Hand in your solution on RPILMS, unless instructions say otherwise. Each team should submit its solution under only 1 student's name. The other student's submission should just name the lead student. (This makes it easier for us to avoid grading it twice.)
If you have problems, then ask for help. The goal is to learn the material.
Homework 2, due Fri 2017-02-03, 9am.
Write a program to multiply two 100x100 matrices. Do it the conventional way, not using anything fancy like Schonhage-Strassen. Now, see how much improvement you can get with OpenMP. Measure only the elapsed time for the multiplication, not for the matrix initialization.
Report these execution times, on geoxeon and parallel.
- W/o openmp enabled (Don't use -fopenmp. Comment out the pragmas.)

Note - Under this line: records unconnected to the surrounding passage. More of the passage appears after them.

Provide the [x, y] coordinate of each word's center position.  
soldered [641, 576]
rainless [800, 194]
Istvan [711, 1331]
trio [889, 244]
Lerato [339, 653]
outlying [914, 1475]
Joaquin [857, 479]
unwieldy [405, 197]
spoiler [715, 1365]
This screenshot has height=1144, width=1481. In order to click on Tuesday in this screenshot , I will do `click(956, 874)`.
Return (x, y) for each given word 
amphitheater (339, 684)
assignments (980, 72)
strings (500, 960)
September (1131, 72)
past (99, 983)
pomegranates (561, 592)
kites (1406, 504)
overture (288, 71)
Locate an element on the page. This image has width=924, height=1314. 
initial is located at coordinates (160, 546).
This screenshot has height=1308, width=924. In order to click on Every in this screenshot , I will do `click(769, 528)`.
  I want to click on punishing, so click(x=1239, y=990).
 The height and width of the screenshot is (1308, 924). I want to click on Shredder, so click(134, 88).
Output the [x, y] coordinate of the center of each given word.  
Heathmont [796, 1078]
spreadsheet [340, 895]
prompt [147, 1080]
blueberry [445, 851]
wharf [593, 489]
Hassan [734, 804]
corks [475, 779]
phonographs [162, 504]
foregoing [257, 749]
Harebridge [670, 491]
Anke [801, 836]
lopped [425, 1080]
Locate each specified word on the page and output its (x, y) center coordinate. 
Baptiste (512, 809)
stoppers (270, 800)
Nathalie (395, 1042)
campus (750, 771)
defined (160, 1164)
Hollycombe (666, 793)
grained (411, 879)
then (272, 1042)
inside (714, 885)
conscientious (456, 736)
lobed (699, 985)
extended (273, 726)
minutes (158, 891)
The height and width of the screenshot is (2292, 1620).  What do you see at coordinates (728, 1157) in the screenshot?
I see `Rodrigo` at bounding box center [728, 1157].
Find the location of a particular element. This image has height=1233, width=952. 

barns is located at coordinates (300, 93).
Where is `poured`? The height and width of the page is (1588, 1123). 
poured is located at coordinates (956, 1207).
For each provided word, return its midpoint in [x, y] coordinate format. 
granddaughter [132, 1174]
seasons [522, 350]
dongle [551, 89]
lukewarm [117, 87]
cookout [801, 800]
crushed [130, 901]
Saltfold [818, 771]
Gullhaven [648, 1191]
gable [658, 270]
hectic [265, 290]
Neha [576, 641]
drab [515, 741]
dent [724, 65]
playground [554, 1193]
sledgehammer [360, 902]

- With openmp, using only 1 thread.
- Using 2, 4, 8, 16, 32, 64 threads.
Write programs to test the effect of the reduction pragma:
- Create an array of 1,000,000,000 floats and fill it with pseudorandom numbers from 0 to 1.
- Do the following tests with 1, 2, 4, 8, 16, and 32 threads.
Programs to write and test:
- Sum it with a simple for loop. This will give a wrong answer with more than 1 thread, but is fast.
- Sum it with the subtotal variable protected with a atomic pragma.
- Sum it with the subtotal variable protected with a critical pragma.
- Sum it with a reduction loop.
Devise a test program to estimate the time to execute a task pragma. You might start with use taskfib.cc.
Sometime parallelizing a program can increase its elapsed time. Try to create such an example, with 2 threads being slower than 1.